Start of Block

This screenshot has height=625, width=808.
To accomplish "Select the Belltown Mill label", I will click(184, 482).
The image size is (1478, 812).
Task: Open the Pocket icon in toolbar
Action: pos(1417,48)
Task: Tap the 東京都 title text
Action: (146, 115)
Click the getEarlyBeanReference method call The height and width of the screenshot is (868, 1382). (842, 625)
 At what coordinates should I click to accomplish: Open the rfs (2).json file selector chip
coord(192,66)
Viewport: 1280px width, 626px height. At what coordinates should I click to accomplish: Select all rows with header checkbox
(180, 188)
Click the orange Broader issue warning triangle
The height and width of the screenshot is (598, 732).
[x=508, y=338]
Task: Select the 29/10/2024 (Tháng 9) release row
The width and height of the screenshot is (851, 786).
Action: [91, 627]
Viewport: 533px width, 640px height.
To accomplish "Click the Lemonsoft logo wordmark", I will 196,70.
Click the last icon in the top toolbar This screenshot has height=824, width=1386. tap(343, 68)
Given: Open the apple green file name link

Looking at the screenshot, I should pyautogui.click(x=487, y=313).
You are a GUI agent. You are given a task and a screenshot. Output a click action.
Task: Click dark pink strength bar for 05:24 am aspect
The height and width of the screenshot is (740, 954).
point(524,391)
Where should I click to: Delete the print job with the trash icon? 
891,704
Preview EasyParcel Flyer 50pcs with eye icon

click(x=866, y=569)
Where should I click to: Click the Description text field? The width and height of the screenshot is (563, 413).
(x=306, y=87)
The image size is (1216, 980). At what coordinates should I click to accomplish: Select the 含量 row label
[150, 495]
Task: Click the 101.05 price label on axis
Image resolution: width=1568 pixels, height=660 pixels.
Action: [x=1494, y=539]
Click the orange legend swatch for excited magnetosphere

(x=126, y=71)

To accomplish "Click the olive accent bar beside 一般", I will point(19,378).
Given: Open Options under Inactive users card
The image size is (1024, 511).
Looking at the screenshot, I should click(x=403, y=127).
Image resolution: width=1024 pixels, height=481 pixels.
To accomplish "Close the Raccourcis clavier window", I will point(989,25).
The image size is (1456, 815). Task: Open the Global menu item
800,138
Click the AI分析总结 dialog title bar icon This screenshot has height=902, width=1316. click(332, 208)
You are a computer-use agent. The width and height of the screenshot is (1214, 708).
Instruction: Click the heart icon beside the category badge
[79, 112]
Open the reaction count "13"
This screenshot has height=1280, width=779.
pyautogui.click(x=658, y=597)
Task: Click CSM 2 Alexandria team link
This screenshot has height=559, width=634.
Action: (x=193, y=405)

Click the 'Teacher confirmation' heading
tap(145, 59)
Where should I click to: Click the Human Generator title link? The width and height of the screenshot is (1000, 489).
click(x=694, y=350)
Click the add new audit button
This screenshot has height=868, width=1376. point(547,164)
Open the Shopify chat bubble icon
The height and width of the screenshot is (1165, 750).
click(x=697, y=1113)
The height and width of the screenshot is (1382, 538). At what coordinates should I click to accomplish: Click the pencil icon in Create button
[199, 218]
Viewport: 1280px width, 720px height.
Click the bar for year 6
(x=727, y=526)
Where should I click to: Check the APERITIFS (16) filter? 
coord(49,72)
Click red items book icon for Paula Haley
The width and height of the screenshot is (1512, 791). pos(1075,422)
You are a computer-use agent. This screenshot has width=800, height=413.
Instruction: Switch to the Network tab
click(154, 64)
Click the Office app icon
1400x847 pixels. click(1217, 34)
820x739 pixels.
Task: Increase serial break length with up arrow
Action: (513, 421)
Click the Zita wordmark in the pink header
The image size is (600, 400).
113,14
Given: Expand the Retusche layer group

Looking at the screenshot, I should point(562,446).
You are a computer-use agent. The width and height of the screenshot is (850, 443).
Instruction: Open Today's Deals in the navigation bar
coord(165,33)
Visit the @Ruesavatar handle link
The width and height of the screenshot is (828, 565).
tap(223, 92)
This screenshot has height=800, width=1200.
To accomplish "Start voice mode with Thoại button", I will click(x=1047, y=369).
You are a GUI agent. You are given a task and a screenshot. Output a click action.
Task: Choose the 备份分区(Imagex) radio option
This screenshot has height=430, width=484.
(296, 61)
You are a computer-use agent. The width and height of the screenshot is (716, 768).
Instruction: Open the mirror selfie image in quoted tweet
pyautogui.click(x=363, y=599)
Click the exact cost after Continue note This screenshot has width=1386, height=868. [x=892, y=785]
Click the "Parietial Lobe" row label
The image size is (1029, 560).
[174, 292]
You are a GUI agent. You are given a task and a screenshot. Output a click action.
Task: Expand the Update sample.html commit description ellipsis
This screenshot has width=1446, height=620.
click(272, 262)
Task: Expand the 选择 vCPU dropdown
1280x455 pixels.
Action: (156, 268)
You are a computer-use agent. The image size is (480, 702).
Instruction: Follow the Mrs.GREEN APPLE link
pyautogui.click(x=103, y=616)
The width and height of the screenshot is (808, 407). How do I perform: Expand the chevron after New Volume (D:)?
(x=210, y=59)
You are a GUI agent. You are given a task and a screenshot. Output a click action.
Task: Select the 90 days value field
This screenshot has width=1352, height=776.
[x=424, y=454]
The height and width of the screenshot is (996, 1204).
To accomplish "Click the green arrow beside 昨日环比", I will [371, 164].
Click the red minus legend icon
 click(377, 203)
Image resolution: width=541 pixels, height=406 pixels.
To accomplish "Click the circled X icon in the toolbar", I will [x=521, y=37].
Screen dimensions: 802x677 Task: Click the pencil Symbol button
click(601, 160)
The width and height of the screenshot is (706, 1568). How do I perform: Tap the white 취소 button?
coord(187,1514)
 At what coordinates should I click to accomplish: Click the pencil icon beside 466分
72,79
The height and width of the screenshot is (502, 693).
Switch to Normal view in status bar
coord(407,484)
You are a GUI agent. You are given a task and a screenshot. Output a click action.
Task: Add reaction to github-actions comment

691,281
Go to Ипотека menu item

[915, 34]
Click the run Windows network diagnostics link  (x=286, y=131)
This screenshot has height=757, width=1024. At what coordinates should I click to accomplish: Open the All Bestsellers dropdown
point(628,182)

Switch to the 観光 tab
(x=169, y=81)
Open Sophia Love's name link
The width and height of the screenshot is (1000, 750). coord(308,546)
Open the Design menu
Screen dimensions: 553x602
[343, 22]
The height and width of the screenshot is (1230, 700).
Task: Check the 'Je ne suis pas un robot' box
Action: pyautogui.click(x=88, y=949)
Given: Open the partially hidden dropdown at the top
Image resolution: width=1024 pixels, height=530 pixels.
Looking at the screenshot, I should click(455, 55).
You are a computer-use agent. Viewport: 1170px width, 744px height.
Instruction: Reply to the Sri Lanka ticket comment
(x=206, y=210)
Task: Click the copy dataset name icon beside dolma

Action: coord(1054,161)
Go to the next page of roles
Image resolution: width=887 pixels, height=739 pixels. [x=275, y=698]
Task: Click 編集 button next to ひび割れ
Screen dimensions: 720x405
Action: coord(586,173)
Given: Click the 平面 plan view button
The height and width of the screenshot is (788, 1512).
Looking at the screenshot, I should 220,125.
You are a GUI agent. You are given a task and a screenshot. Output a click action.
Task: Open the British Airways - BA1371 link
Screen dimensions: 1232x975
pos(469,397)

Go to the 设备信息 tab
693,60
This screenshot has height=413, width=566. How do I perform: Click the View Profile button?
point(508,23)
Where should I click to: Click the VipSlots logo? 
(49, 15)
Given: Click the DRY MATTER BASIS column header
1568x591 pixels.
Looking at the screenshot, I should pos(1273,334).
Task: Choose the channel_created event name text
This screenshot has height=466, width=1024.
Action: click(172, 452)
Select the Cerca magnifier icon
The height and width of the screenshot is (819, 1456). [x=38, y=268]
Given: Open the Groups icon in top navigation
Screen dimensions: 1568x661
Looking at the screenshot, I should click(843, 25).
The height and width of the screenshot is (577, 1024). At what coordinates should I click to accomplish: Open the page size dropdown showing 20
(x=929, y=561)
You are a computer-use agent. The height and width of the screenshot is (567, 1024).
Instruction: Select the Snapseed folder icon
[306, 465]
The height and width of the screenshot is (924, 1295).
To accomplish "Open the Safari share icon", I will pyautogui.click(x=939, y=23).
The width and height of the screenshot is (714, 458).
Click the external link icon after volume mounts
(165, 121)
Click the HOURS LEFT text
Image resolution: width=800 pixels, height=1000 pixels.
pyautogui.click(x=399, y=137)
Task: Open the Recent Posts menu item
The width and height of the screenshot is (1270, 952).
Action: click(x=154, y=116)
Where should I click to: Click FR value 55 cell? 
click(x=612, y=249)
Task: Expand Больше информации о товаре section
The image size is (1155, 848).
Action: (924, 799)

End of Block

BRIEF: Your answer should be the lines of the listing above between the line holding "Image resolution: width=1024 pixels, height=481" and the line holding "Task: Click CSM 2 Alexandria team link", inclusive, restated word for word and alone.

RESPONSE BOX:
Image resolution: width=1024 pixels, height=481 pixels.
To accomplish "Close the Raccourcis clavier window", I will point(989,25).
The image size is (1456, 815). Task: Open the Global menu item
800,138
Click the AI分析总结 dialog title bar icon This screenshot has height=902, width=1316. click(332, 208)
You are a computer-use agent. The width and height of the screenshot is (1214, 708).
Instruction: Click the heart icon beside the category badge
[79, 112]
Open the reaction count "13"
This screenshot has height=1280, width=779.
pyautogui.click(x=658, y=597)
Task: Click CSM 2 Alexandria team link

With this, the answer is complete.